„Man ist nur frei, wenn man moralische Möglichkeiten realisieren kann.“ Resignation nach 25 Jahren territorialer Freiheit?

Obwohl wir unser demokratisches System als eine Art Tochter des freien Lebens betrachten, gibt es noch viele Menschen die sich mental aus diesem System in ihre Vergangenheit flüchten und vergleichen was nicht mehr zu vergleichen ist.
Was territorial gesehen so einfach zu vollziehen ist, ist in den Köpfen der Menschen nur müßig voran gegangen. Barrierefreies Denken?
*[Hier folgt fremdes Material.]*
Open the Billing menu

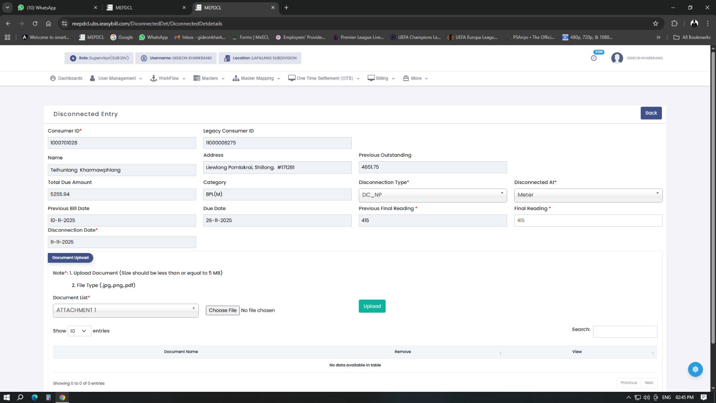click(x=381, y=78)
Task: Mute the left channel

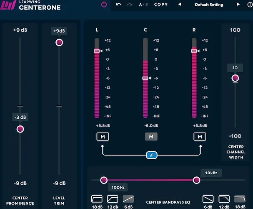Action: tap(102, 137)
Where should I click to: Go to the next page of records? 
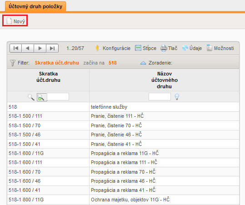coord(40,48)
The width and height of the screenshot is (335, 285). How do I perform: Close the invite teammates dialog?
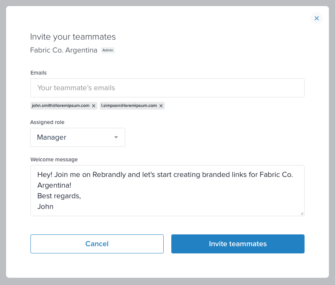(x=316, y=18)
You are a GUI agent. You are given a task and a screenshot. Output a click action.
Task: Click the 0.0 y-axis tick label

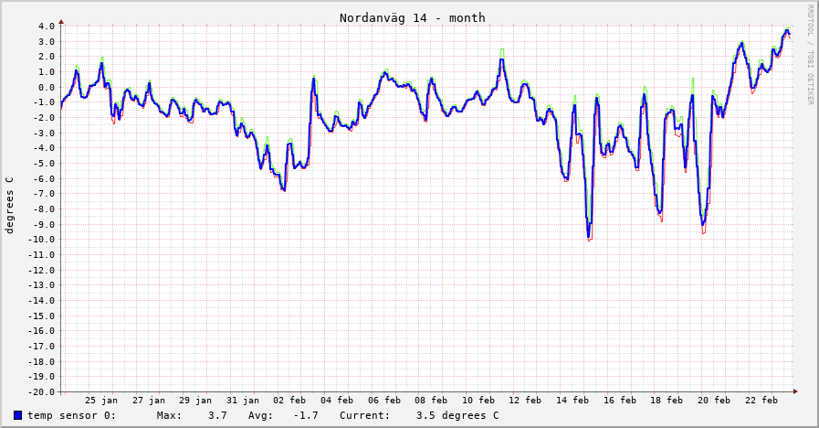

Noch nicht verinnerlicht.

Es scheint so, als seien die Menschen in einem epochalen Kreis gefangen. Aus der freien Marktwirtschaft lernten sie den Eigentum zu schätzen, nach Burnout und sozialer Ungleichheit von Unzufriedenheit geplagt ist es aber kein Wunder,dass die Jenigen die die Unfreiheit erlebten zu alten Denkmustern zurückkehren, wenn sie sich gerade heute unfreier fühlen als zuvor.

Das Libmag bezeichnet das als Ost-Trotz, was doch eigentlich eine Sehnsucht nach mehr Zeit, mehr Miteinander, nennen wir es ruhig mehr Liebe, ist. In der DDR waren die Menschen unbestreitbar nicht frei, dennoch hatten sie in dieser Unfreiheit das Menschliche bewahrt.
Eine Eigenschaft die in unserem System anscheinend keinen Platz mehr findet?